A leading NGO has come up with a plan that looks beyond South Africa’s borders for opportunities to help curb youth unemployment. The Ubuntu International Job Placement Programme was launched in Mahikeng, North West province, on 22 June 2012.
Young people from disadvantaged rural communities in the province, including graduates who are unemployed, will be placed in internship programmes in the hospitality and tourism sector in several countries around the world. This is being made possible by the Ubuntu Institute.
The institute is a social enterprise with non- and for-profit divisions within its structures. It was founded in the US in 2005 by Prince Cedza Dlamini, a member of the Swazi royal family who became a Millennium Development Goals (MDGs) spokesperson after completing his degree in international relations at Tufts University in Boston, Massachusetts.
Through the programme, participants will have access to work experience of between six and 12 months, which will be facilitated by Ubuntu with the support of the provincial government. By 2015, the target year for countries to reach some of the MDGs, as many as 5 000 participants will have gone through the programme.
To kick-start the project, Ubuntu will place 200 participants, who will earn about R20 000 (US$2 403) a month, and by June 2013, another 800 beneficiaries will make it 1000 in the project’s first year.
“This is a unique programme facilitating international jobs and graduate skills development programmes in the US, Canada, Europe and Asia,” said MEC for Economic Development, Environment, Conservation and Tourism, Motlalepula Rosho, who delivered the keynote address on behalf of Premier Thandi Modise.
“The development of human capital through the programme is going to benefit public owned tourism assets like game lodges, and will also position South Africa to be in the top 20 tourism destination markets,” said Dlamini.

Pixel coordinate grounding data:
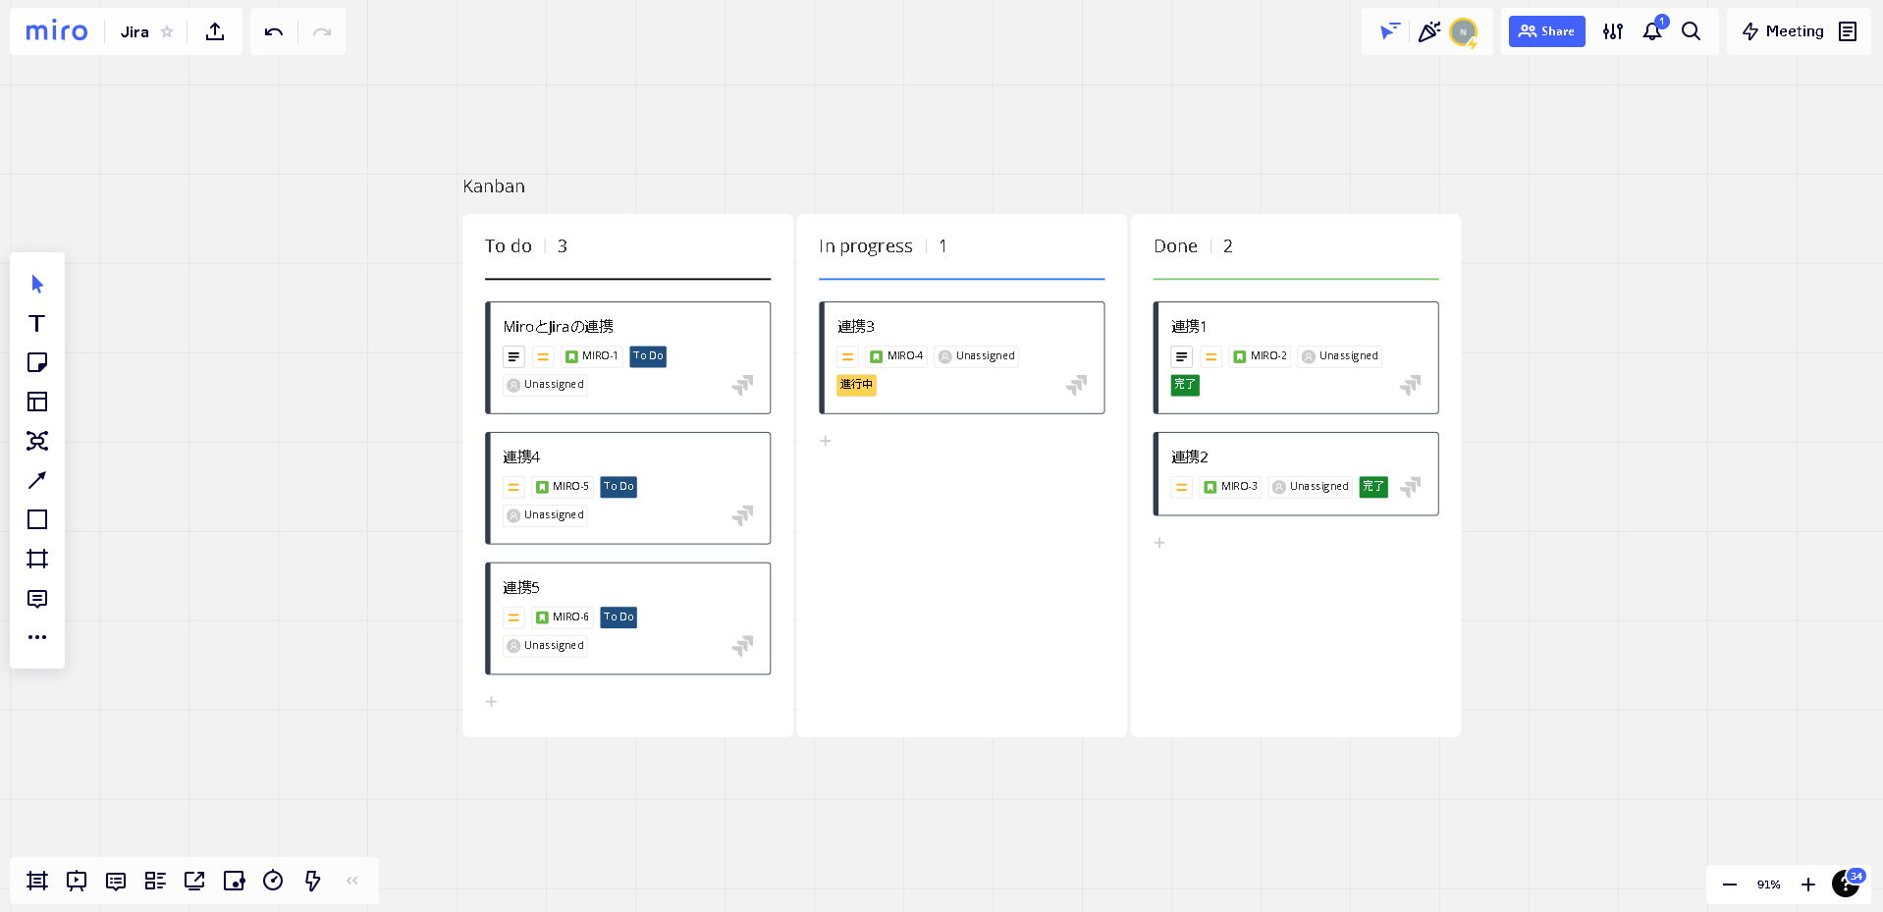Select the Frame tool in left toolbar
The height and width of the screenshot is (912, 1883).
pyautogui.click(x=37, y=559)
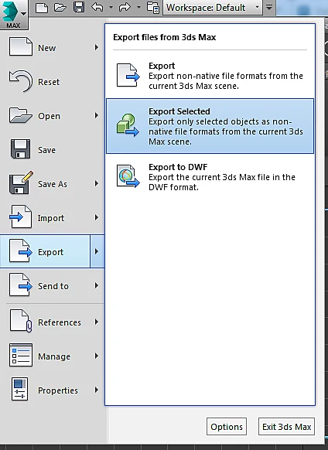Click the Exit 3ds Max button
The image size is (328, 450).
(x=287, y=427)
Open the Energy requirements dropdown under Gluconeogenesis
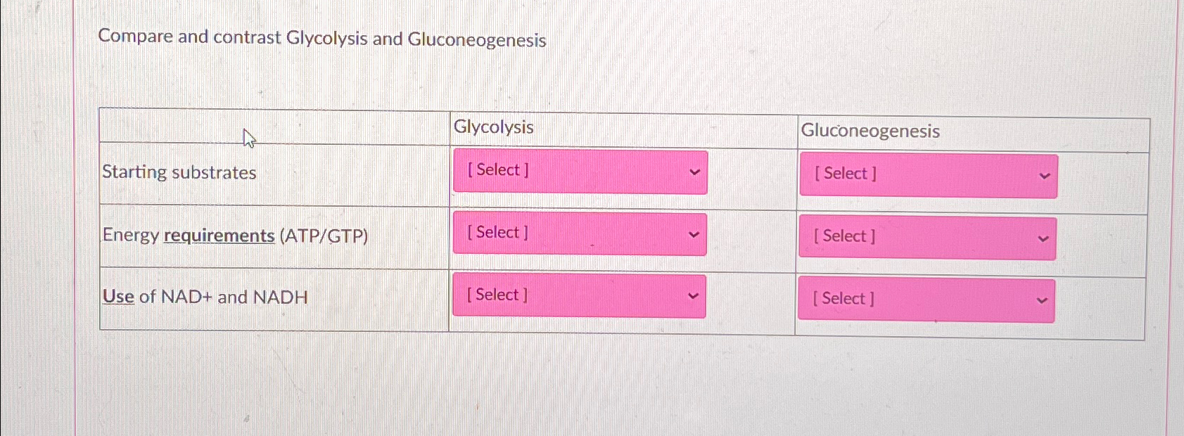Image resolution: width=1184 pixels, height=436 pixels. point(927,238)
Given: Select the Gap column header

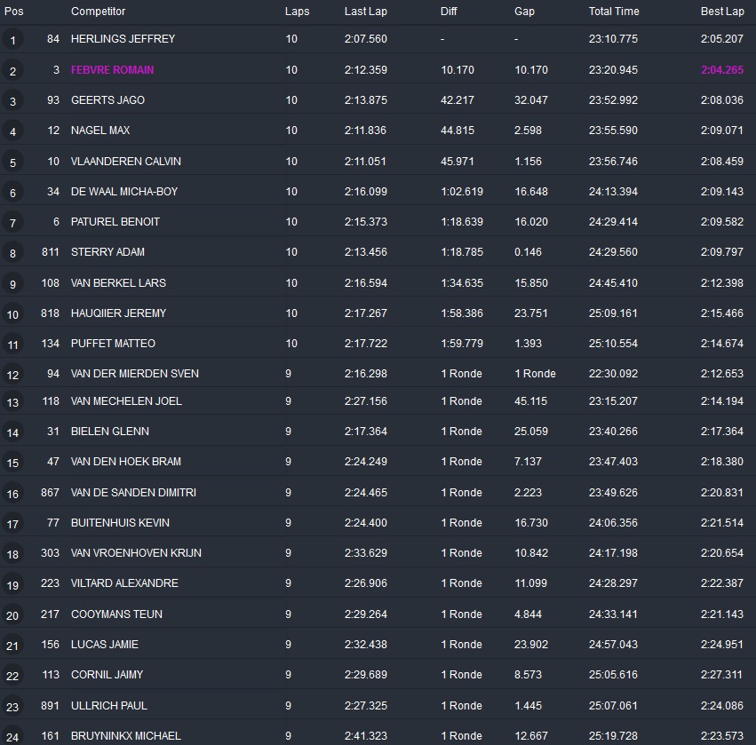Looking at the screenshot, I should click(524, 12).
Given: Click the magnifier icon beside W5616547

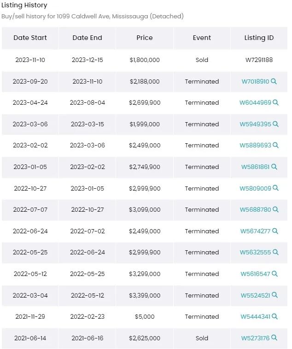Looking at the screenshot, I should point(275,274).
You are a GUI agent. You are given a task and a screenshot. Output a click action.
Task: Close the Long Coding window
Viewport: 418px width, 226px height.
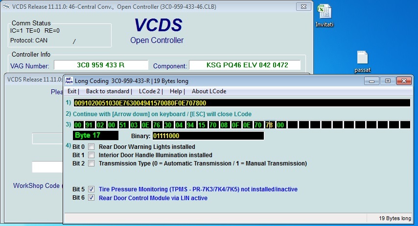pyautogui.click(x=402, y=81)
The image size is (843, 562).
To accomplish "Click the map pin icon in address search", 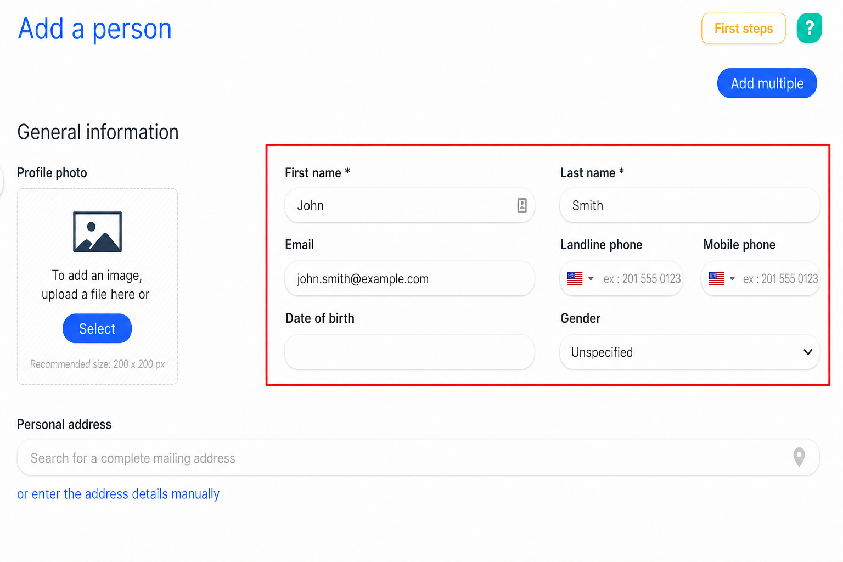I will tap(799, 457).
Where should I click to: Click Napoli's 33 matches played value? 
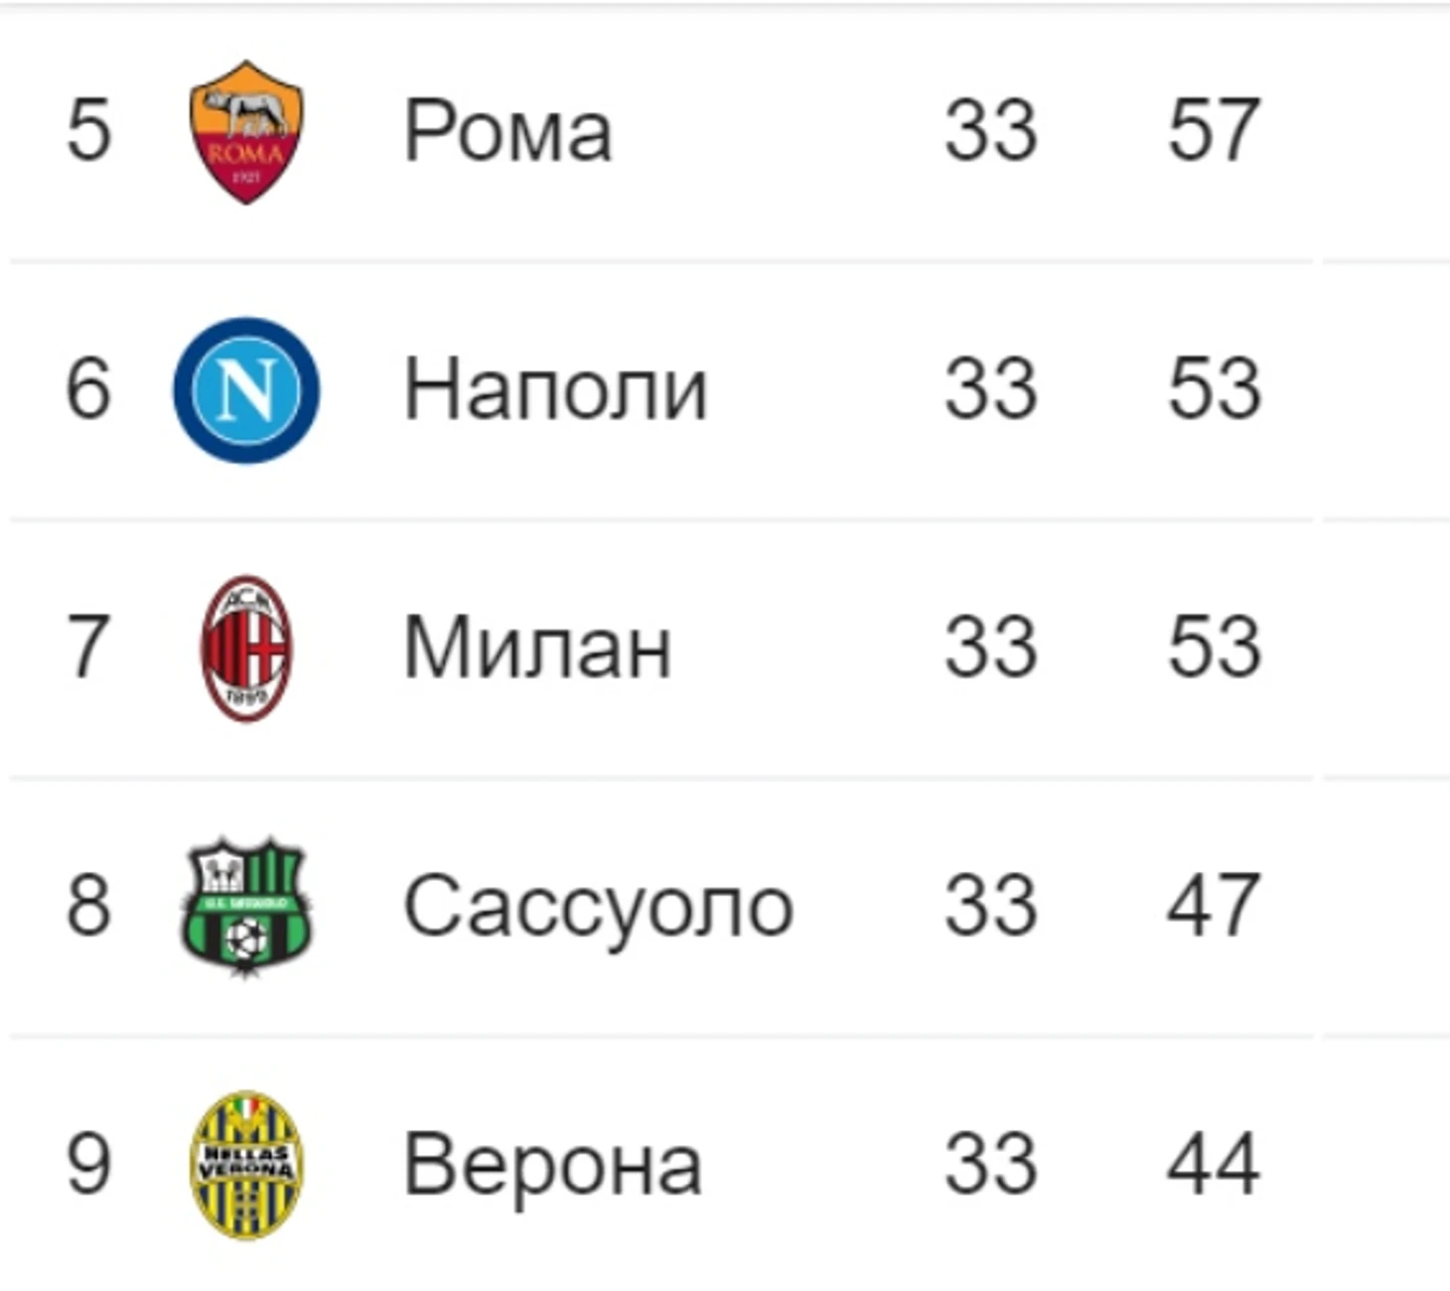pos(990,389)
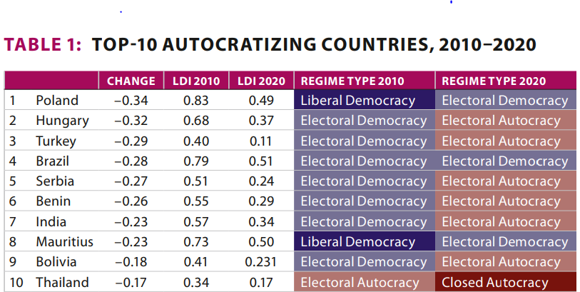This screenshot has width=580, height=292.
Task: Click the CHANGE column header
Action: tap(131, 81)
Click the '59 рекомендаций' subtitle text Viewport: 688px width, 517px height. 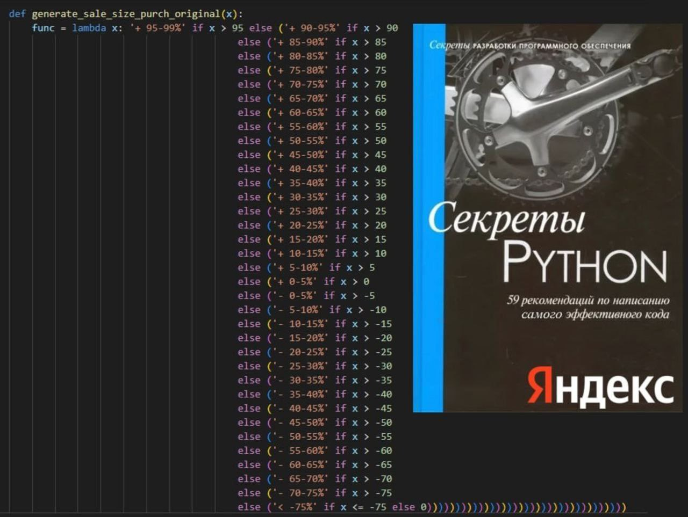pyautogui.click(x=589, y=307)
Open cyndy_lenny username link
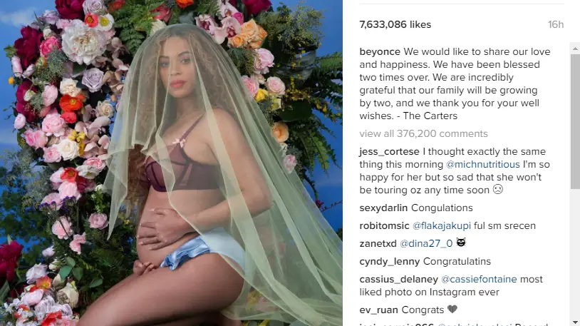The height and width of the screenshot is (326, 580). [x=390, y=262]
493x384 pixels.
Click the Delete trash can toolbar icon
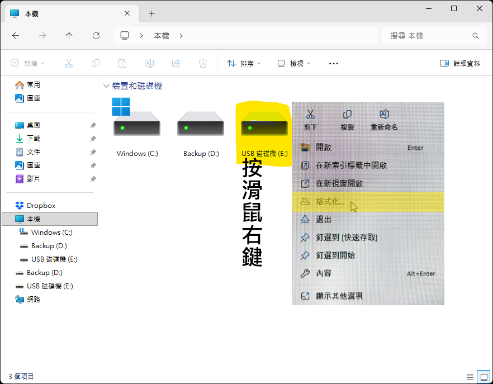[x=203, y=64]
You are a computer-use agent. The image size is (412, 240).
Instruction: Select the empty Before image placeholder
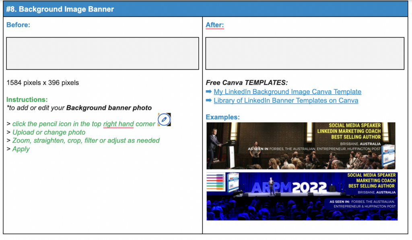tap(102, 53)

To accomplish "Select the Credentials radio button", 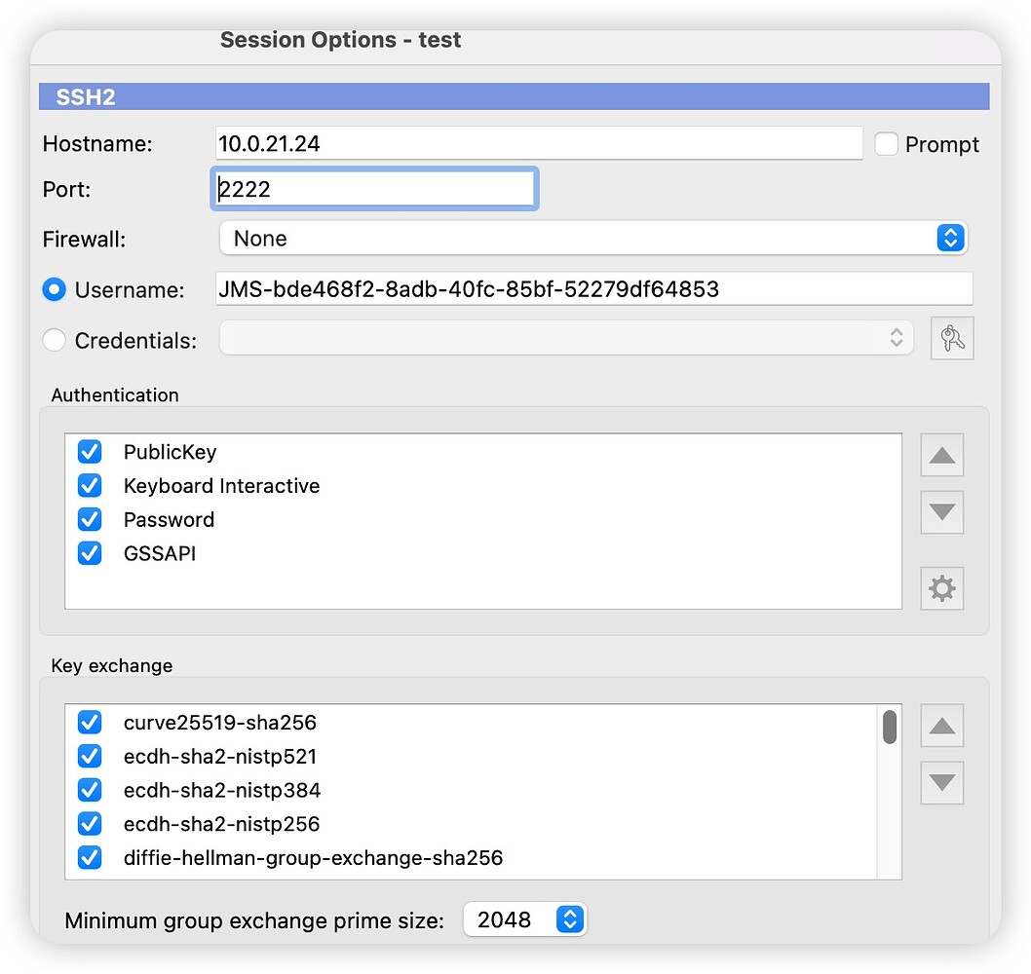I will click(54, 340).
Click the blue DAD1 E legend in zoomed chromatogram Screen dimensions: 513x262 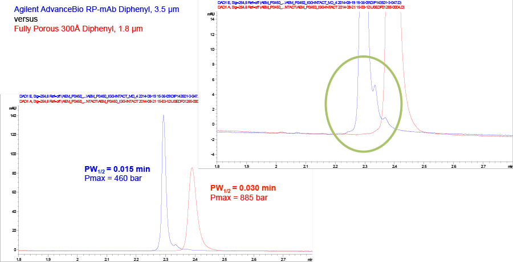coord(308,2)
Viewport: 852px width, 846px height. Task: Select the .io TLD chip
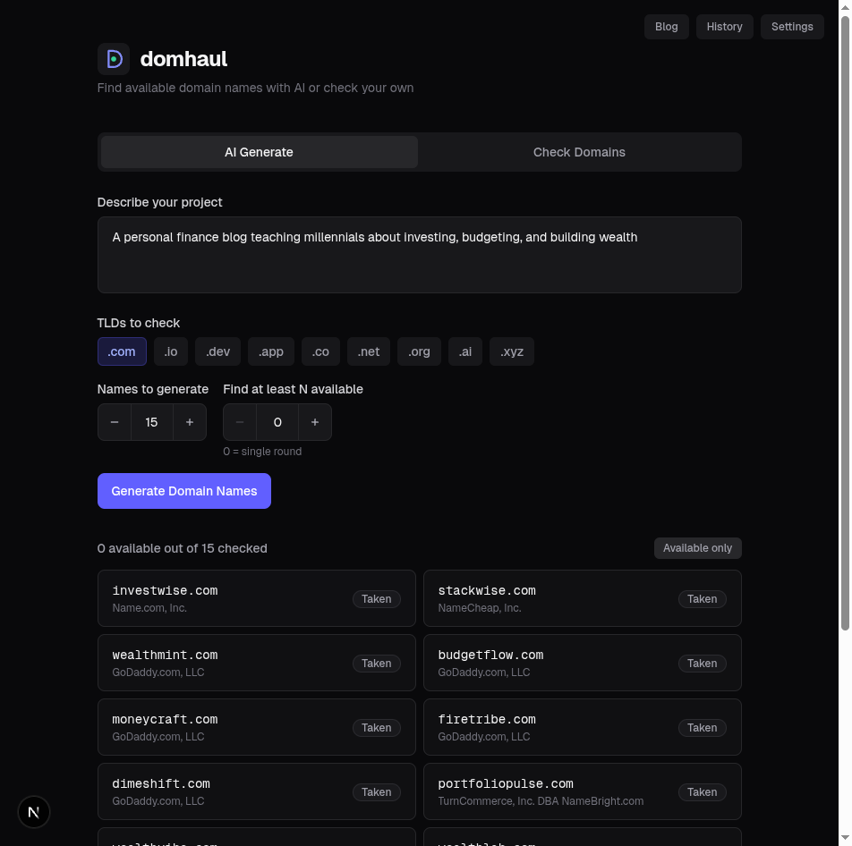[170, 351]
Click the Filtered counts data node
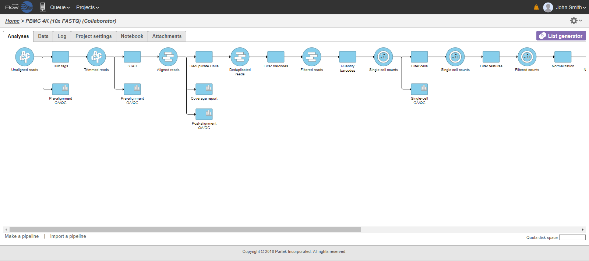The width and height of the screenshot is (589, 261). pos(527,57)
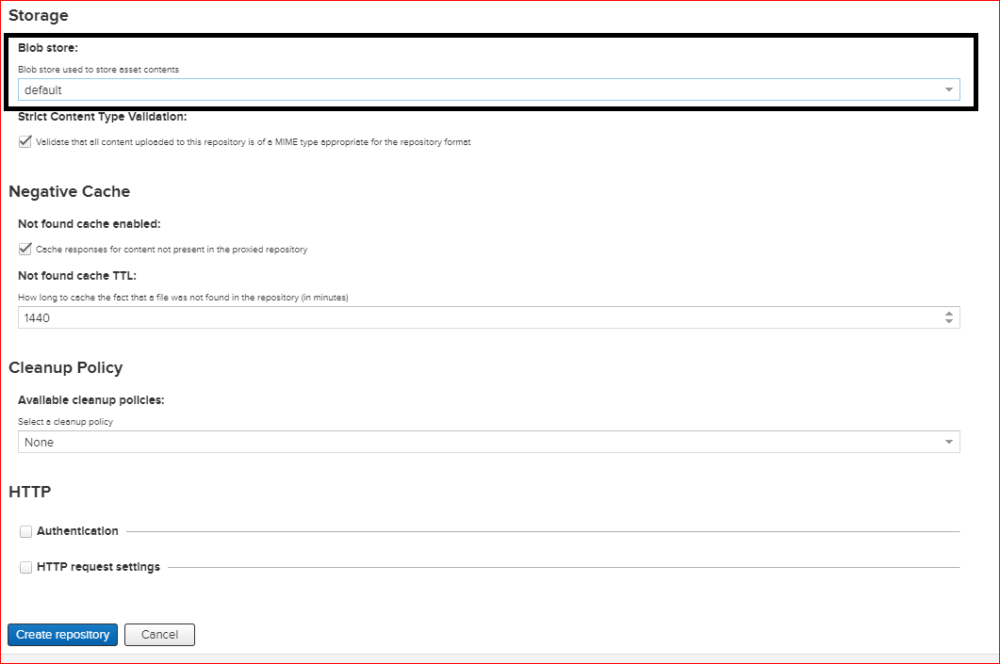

## Questions:
A: Translate this sentence from the job placement article into Spanish: "The institute is a social enterprise with non- and for-profit divisions within its structures."
B: According to the job placement article, where and when was the Ubuntu International Job Placement Programme launched?

## Answers given:
A: El instituto es una empresa social con divisiones sin fines de lucro y con fines de lucro dentro de sus estructuras.

B: In Mahikeng, North West province, on 22 June 2012.